München
Neues Wohnen in der Stadt

Das Architekturmuseum der TU München stellt zwölf europäische Projekte gemeinschaftlichen Bauens vor

29.03.2016 | Stand 02.12.2020, 20:02 Uhr

Foto: DK

München (DK) Als in den 1970er-Jahren junge Menschen Altbauwohnungen in der Großstadt und Bauernhäuser auf dem Land in Beschlag nahmen, ging es ihnen vor allem darum, neue Formen des Zusammenlebens zu erproben. Fragen der Architektur und der rechtlichen Absicherung waren damals unwichtig - in den Kommunen sollte aller Besitz "commune", also gemeinschaftlich sein.

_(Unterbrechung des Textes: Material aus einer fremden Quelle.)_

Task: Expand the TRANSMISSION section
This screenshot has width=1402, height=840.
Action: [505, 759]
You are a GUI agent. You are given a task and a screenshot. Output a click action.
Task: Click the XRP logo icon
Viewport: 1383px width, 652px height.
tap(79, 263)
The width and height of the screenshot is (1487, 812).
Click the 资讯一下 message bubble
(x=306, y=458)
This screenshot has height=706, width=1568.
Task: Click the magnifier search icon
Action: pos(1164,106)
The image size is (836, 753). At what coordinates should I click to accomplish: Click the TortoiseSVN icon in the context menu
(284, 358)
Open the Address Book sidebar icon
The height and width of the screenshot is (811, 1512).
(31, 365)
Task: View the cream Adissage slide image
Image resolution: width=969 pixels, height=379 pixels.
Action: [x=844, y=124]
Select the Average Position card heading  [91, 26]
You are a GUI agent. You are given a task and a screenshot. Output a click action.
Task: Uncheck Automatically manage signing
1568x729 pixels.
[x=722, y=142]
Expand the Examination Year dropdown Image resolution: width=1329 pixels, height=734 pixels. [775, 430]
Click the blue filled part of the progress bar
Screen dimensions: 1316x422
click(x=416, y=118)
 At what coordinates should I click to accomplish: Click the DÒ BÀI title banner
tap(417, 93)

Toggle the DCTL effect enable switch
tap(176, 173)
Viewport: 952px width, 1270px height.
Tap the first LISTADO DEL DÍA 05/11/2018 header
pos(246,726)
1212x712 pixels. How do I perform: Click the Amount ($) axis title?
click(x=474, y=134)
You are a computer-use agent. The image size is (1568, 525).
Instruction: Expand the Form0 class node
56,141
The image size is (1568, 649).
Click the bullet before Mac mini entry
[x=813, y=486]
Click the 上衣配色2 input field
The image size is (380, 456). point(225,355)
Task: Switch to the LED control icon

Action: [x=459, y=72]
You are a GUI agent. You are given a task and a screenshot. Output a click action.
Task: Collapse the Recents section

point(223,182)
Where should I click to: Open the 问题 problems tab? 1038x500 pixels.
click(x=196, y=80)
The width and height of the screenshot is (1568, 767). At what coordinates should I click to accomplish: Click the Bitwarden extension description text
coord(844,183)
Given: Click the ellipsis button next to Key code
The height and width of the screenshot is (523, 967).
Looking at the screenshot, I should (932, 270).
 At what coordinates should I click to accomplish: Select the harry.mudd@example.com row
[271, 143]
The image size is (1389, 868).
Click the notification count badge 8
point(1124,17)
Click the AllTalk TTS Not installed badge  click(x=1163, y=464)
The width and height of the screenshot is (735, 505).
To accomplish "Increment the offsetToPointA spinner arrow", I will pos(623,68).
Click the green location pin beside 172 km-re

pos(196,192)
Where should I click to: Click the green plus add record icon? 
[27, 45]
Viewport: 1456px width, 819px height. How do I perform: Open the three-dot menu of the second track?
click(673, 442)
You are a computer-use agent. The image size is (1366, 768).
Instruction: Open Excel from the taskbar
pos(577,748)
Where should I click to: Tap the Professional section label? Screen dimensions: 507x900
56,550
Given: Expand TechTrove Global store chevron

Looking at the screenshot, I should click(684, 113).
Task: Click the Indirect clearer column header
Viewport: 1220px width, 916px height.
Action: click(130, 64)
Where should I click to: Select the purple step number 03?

Das ist heute anders, wenn Projekte kooperativen Bauens von Genossenschaften oder Baugemeinschaften verwirklicht werden, denn da muss eine Balance gefunden werden zwischen Individualität und Gemeinschaft, zwischen Freiwilligkeit und Verpflichtung. Zwölf Projekte kooperativen Bauens stellt das Architekturmuseum der TU München jetzt in einer ansprechend aufbereiteten Ausstellung vor, unter dem Titel "Keine Angst vor Partizipation! - Wohnen heute".

Wenn Menschen einen Verein gründen, um etwa im teuren München Grundbesitz zu teilen, dann werden zunächst soziale, bauliche und ökologische Ziele definiert. Integration von sozial Benachteiligten, Gemeinschaftsräume und ein Energiekonzept geben Richtungen vor, die dann mit Experten in einem Konzept umgesetzt werden. Erst später, in der sogenannten Planungsphase, werden Architekten hinzugezogen und Fördermittel beantragt. In der Wohnphase setzen dann selbstverwaltete Arbeitskreise bestimmte Projekte um, wie etwa Kinderbetreuung, Gemeinschaftsküche und gegenseitige Einkaufshilfen.

Die Ausstellung widmet jedem der zwölf Beispiele aus der Schweiz, aus Österreich, Dänemark und Deutschland eine doppelte Stellwand, darauf ausgebreitet die Fakten wie Grundstück, Grundrisse und Planungsziele. Dabei fällt auf, dass ein Projekt im grünen Umland von Kopenhagen 6400 Quadratmeter Grund zur Verfügung hat, während "Frauenwohnen München" in der teuren Metropole mit knapp 3000 Quadratmetern auskommen muss.

Einen Einblick ins wirkliche Leben vermitteln vor allem die Schauseiten der Stellwände, wo still beobachtende Filmbeiträge zeigen, dass beispielsweise an die gemeinsame Waschküche eine Bibliothek angrenzen kann. Oder dass sich die Glastüren der Fahrradgarage automatisch öffnen. Und dass ein Wohnblock mit großem Innenhof gewährleistet, dass spielende Kinder immer im Auge behalten werden können. Oder dass die gewerbliche Nutzung des Erdgeschosses für Kino, Restaurant, Einzelhandel dazu beitragen kann, solche Wohnprojekte zu finanzieren und zugleich eine Öffnung zur Stadt hin zu bewirken.

Der Ausstellung gelingt mit diesen Filmbeiträgen ein erzählerischer, anschaulicher Einblick in moderne Wohnformen, die sowohl Singles als auch Familien ansprechen wollen und die Generationen und soziale Schichten mischen können, da jeder nach seinen Möglichkeiten in das Projekt einzahlt. Ein Plus an Information, auch für künftige Gründungsmitglieder solcher Wohnprojekte, bietet das "Alphabet" als Wandzeitung und als Taschenbuch zur Ausstellung: Von Architekt, Dachterrasse und Gästeapartment über Leitziele, Quartier und Spekulation bis hin zum hohen Zeitbedarf wird aufgelistet, welche Hürden bewältigt werden müssen und welche Chancen eine solche Wohnform eröffnen.